St. Albert Cheese factory fully reopened; curds back on deck Tuesday, March 2

Empty curd shelves at the St-Albert Cheese Co-op factory store.

Empty curd shelves at the St-Albert Cheese Co-op factory store. Van Dusen photo, Nation Valley News

Tom Van Dusen
Nation Valley News

ST. ALBERT — It could have been so much worse, said the manager of St. Albert Cheese Factory Monday after the regionally famous production plant reopened following a four-day closure to deal with a COVID-19 outbreak involving three employees.

A potential crisis was averted through quick action by the 127-year-old cooperative and full support from the Eastern Ontario Health Unit. Ten employees were isolated, close to 200 were tested for C-19, and cheese-making operations shut down. Up to 160,000 litres of milk a day coming into the plant were diverted to other Dairy Farmers of Ontario customers.

While he was shocked the factory was hit by C-19 a year into the pandemic, manager Eric Lafontaine is pleased with remedial results and the quick response. Lafontaine underlined the co-op volunteered to close temporarily to avoid spread through the community. St. Albert employees come from all parts of Eastern Ontario and into Gatineau, he noted.

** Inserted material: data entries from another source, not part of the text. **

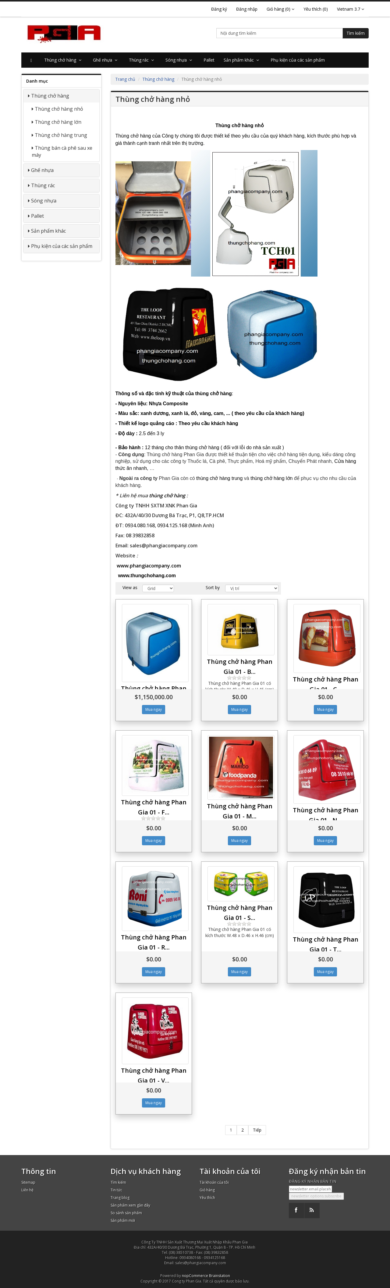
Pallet (209, 60)
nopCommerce (195, 1275)
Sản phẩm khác (242, 60)
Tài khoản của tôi (214, 1182)
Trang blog (120, 1197)
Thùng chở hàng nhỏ (59, 109)
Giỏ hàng (207, 1190)
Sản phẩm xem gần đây (130, 1205)
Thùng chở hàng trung (61, 135)
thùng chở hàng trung (219, 478)
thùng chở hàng (167, 495)
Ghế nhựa (106, 60)
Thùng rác (142, 60)
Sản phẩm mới (123, 1220)
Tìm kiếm (355, 33)
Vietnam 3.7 (350, 9)
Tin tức (116, 1190)
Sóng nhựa (179, 60)
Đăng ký (219, 9)
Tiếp (257, 1130)
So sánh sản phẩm (126, 1212)
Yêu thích (207, 1197)
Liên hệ (27, 1190)
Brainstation (219, 1275)
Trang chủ (125, 79)
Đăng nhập (246, 9)
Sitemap (28, 1182)
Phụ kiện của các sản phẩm (298, 60)
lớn (271, 478)
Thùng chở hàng (64, 60)
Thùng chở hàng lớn (58, 122)
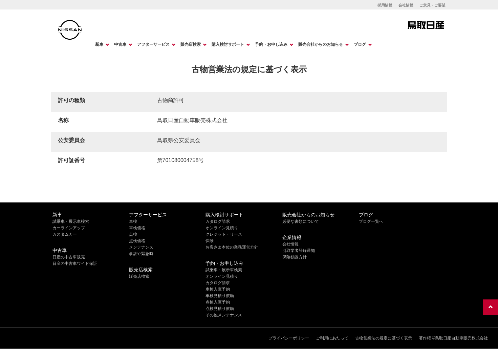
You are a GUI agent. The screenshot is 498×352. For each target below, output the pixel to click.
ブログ (360, 44)
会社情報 (405, 5)
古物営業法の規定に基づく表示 (383, 338)
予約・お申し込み (271, 44)
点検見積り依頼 (219, 308)
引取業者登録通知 (298, 250)
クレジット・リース (223, 234)
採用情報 (384, 5)
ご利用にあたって (332, 338)
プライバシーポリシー (288, 338)
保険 (209, 240)
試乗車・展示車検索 (70, 221)
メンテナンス (141, 247)
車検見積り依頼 (219, 295)
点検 (133, 234)
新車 (99, 44)
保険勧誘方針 (294, 257)
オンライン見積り (221, 228)
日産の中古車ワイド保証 (74, 263)
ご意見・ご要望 (432, 5)
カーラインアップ (68, 228)
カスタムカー (64, 234)
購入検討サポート (228, 44)
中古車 (120, 44)
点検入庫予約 (217, 302)
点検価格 (137, 240)
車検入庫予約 (217, 289)
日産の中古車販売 (68, 257)
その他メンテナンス (223, 315)
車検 (133, 221)
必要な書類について (300, 221)
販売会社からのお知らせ (320, 44)
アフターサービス (153, 44)
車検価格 (137, 228)
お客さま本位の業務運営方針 (231, 247)
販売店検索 (190, 44)
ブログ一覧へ (371, 221)
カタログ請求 (217, 221)
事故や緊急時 (141, 253)
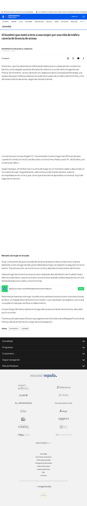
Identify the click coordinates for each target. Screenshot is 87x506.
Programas (43, 347)
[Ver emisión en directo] (74, 16)
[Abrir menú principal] (83, 16)
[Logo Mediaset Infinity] (23, 387)
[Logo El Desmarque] (23, 403)
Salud (56, 21)
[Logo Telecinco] (63, 387)
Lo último (5, 21)
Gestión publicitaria (43, 469)
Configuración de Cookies (43, 463)
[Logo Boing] (23, 411)
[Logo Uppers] (63, 419)
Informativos (13, 328)
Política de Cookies (43, 466)
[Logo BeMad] (23, 419)
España (13, 21)
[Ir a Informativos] (13, 16)
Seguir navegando (43, 359)
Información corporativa (43, 457)
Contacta (43, 475)
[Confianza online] (43, 497)
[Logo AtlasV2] (23, 435)
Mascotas (74, 21)
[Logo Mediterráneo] (43, 443)
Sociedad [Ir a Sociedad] (6, 26)
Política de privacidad (44, 460)
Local (21, 21)
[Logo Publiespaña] (64, 435)
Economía (64, 21)
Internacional (39, 21)
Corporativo (43, 353)
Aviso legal (43, 454)
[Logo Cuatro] (23, 395)
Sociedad (28, 21)
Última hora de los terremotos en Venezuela (18, 12)
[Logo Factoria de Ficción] (63, 403)
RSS (43, 472)
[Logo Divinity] (63, 395)
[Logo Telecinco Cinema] (23, 427)
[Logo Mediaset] (43, 377)
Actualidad (43, 341)
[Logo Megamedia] (44, 486)
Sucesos (49, 21)
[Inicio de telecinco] (3, 16)
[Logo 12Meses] (63, 426)
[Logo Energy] (64, 411)
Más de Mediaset (43, 366)
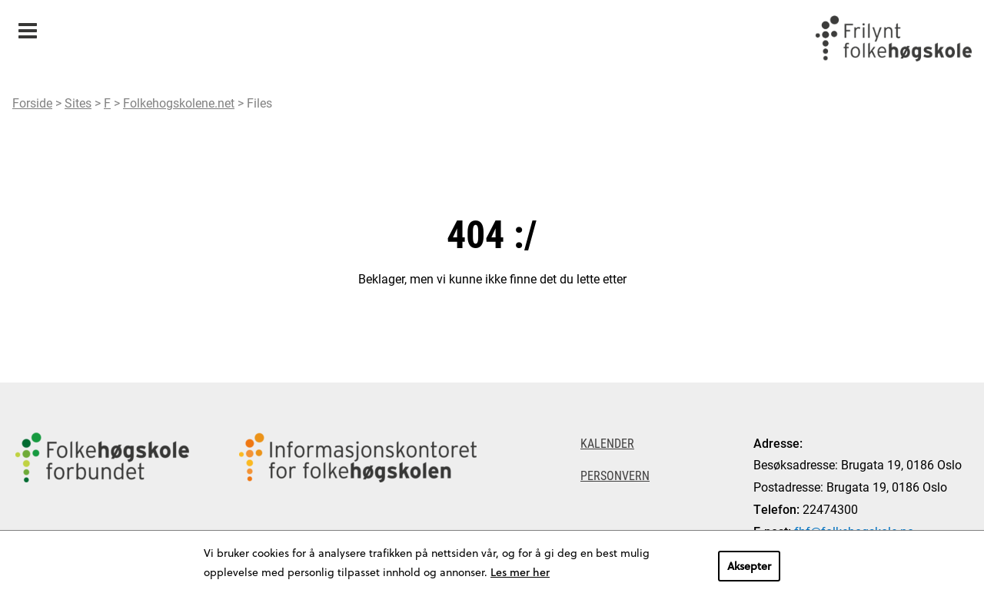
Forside (32, 102)
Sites (78, 102)
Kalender (607, 443)
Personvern (615, 475)
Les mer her (520, 572)
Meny (27, 26)
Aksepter (749, 566)
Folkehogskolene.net (178, 102)
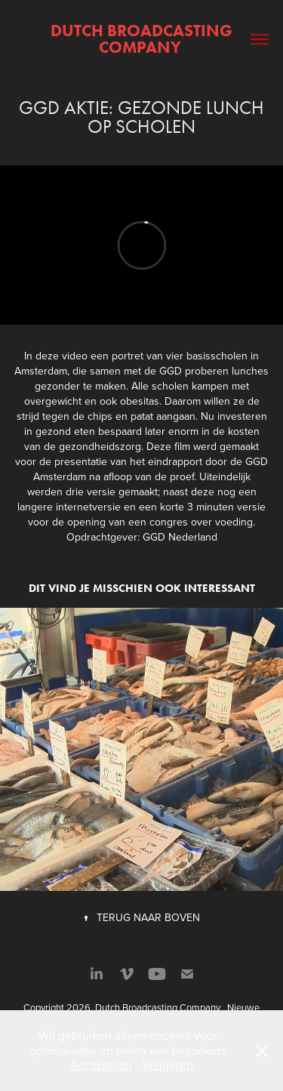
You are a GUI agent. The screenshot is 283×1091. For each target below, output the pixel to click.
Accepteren (101, 1064)
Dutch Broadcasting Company (143, 38)
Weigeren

After closing Friday, the store reopened Saturday — minus curds and fresh cheese — with treacherous driving conditions in the morning keeping most customers away. The restaurant has been closed all winter to meet pandemic protocols around distancing.

Natascha Wood photo, Nation Valley News

The good news for curd lovers is that designated shelves in the St-Albert Cheese Co-op store will be replenished with the squeaky treat beginning tomorrow (Tues., March 2).

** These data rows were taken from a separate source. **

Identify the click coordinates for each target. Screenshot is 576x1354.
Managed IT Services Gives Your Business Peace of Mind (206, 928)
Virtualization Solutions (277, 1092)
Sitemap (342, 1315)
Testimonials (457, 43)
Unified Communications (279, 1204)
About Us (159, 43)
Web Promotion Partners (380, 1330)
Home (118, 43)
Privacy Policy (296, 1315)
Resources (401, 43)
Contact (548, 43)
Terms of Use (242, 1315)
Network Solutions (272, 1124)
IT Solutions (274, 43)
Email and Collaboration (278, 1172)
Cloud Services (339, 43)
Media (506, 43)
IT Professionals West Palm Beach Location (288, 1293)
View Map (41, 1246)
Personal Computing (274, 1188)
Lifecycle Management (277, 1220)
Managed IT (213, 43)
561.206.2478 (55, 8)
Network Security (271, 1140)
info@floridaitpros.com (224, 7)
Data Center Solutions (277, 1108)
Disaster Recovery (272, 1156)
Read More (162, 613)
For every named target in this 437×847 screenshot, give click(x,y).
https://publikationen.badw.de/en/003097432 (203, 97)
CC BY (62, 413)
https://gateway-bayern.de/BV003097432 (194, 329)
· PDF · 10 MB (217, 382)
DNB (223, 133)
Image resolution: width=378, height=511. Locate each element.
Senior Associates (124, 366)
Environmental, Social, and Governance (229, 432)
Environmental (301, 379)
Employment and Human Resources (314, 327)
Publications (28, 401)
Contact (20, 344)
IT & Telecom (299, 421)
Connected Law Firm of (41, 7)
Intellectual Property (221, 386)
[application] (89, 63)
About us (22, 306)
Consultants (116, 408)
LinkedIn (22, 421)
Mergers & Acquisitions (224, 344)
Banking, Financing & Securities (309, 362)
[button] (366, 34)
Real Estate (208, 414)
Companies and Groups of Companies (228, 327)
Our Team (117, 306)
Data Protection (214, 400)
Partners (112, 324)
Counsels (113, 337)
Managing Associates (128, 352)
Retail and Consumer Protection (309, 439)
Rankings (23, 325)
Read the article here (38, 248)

The plant was closed until this morning and opened short of the employees still in quarantine. Because the COVID-19 in question was a variant, store staff have adopted extra protection of special goggles on top of masks and shields; goggles, Lafontaine explained, are routinely worn on the production floor.

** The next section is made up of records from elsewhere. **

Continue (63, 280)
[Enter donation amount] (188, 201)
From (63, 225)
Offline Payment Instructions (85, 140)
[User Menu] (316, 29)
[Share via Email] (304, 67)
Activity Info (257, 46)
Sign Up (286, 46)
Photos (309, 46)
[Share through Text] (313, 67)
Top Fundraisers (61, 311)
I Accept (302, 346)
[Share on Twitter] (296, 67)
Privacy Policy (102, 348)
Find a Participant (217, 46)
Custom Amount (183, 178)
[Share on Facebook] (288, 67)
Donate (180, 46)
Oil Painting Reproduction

EOHU hasn’t asked for any extra measures, the manager stated, indicating further testing is likely to be undertaken among employee family members.

Lafontaine said there have been indications vaccinations for food industry personnel will begin relatively shortly. An issue is developing around that eventuality: Can employees be forced to take the needle or is it an infringement of their human rights? Lafontaine suggested it could be hard legally to force workers to comply.

While social media chatter has largely been supportive of the quick turnaround at the cheese factory, some have suggested that, because of interconnection of the business’s departments and the community, all employees should be quarantined for the prescribed period.